Model Finetuning

The Finetune section of the BioLM Console allows you to train and personalize your own biological language modelsusing your private datasets.

Finetuning lets you adapt BioLM’s pretrained foundation models (for proteins or DNA) to your specific task - such as custom classification, property prediction, or de novo sequence generation.

Each model type is presented as a card with:

Model Type – the kind of base model being finetuned (e.g. protein classifier, DNA classifier).
Description – what the model does and typical use cases.
API Link – opens the API documentation for the selected finetuning workflow.
Finetune New Model – starts a new finetuning job through the console.

Available Finetuning Workflows

Protein Classifier

Fine-tune one of the largest pretrained protein language models (ESM2) on your own labeled sequence data.

Your model learns to classify protein sequences based on user-defined categories or functional labels.

The resulting model is deployed as a GPU-backed API endpoint for inference, enabling:

Custom sequence classification
Prediction of probabilities or confidence scores for new sequences
Reuse of your personalized model via the API or SDK

Protein Generator

Adapt a generative protein model to your own dataset to create new, biologically coherent sequences.

Fine-tuned models can:

Generate de novo protein sequences consistent with your data
Explore new areas of “sequence space” guided by structure or functional similarity
Be used via the API to produce optimized sequences for experimental validation

Only positive-class sequences (e.g., known active or functional examples) are required for training.

DNA Classifier

Fine-tune a DNA-based BERT model for classification tasks such as promoter prediction, splice site detection, or transcription factor binding site analysis.

You can:

Upload or connect NGS or public datasets
Train classifiers for genomic features or functional labels
Export DNA embeddings for use in downstream ML workflows

Fine-tuned models achieve up to 99% AUC on benchmark tasks and can be accessed via API for batch or online inference.

How to Finetune a Model

Select a finetuning workflow (e.g.
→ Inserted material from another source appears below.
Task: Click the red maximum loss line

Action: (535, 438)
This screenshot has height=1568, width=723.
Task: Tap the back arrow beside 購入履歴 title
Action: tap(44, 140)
Protein Classifier).
Click Finetune New Model to begin setup.

Provide:
- Input dataset (FASTA or CSV format depending on workflow)
- Training configuration (epochs, batch size, validation split, etc.)
- Output model name and description
Launch the job and monitor progress from your workspace.
Once complete, your model will appear as a deployable endpoint accessible through the BioLM SDK or REST API.

Typical Use Cases

Custom protein function prediction
Antibody classification or paratope identification
Genomic site prediction or regulatory element detection
Generation of novel protein variants aligned to your own experimental data

Notes

Finetuning jobs consume GPU compute; ensure your workspace has sufficient budget or quota.
You can view API examples and deployment details through the API link on each model card.
Finetuned models are stored securely under your workspace and can be shared with team members in collaborative plans.